*Excerpted records:*
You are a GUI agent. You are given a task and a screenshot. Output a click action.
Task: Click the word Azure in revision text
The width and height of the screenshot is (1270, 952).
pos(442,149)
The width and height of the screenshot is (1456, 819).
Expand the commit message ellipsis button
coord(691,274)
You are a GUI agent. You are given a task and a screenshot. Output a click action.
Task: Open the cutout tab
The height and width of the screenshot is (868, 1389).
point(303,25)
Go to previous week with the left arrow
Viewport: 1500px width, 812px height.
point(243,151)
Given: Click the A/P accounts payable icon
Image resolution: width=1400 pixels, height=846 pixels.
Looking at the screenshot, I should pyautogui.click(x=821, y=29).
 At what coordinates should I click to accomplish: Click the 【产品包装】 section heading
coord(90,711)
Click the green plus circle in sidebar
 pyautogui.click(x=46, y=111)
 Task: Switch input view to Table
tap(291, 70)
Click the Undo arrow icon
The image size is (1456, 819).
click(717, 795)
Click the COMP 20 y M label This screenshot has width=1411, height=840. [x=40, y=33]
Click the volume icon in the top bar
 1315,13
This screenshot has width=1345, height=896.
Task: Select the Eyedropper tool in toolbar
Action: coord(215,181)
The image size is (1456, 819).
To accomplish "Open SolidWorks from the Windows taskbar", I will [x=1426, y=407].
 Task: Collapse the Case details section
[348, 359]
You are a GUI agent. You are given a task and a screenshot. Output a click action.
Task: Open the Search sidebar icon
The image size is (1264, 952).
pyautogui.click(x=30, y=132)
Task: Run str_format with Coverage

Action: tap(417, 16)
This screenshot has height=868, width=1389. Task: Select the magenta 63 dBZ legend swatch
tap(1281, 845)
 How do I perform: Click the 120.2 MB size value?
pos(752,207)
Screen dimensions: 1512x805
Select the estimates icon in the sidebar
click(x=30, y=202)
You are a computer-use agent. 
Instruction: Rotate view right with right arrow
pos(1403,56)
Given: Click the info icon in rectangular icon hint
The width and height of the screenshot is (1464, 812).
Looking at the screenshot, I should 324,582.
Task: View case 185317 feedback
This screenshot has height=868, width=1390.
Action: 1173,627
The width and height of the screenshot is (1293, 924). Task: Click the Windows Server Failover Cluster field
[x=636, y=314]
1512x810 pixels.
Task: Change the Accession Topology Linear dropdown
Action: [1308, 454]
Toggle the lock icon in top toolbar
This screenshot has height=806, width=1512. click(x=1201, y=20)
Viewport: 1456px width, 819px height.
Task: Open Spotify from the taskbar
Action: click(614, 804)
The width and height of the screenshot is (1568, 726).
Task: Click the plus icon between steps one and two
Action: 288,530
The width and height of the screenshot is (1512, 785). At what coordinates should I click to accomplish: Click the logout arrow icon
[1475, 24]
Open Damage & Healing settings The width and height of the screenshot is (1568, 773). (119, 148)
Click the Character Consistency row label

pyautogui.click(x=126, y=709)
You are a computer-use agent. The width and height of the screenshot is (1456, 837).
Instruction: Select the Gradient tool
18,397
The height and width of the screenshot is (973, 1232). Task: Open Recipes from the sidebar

*Work required:*
Nothing but the lines from the one containing "This screenshot has height=868, width=1390." through the last line of the listing should be output, each exactly as written.

*Task answer:*
This screenshot has height=868, width=1390.
Action: 1173,627
The width and height of the screenshot is (1293, 924). Task: Click the Windows Server Failover Cluster field
[x=636, y=314]
1512x810 pixels.
Task: Change the Accession Topology Linear dropdown
Action: [1308, 454]
Toggle the lock icon in top toolbar
This screenshot has height=806, width=1512. click(x=1201, y=20)
Viewport: 1456px width, 819px height.
Task: Open Spotify from the taskbar
Action: click(614, 804)
The width and height of the screenshot is (1568, 726).
Task: Click the plus icon between steps one and two
Action: 288,530
The width and height of the screenshot is (1512, 785). At what coordinates should I click to accomplish: Click the logout arrow icon
[1475, 24]
Open Damage & Healing settings The width and height of the screenshot is (1568, 773). (119, 148)
Click the Character Consistency row label

pyautogui.click(x=126, y=709)
You are a computer-use agent. The width and height of the screenshot is (1456, 837).
Instruction: Select the Gradient tool
18,397
The height and width of the screenshot is (973, 1232). Task: Open Recipes from the sidebar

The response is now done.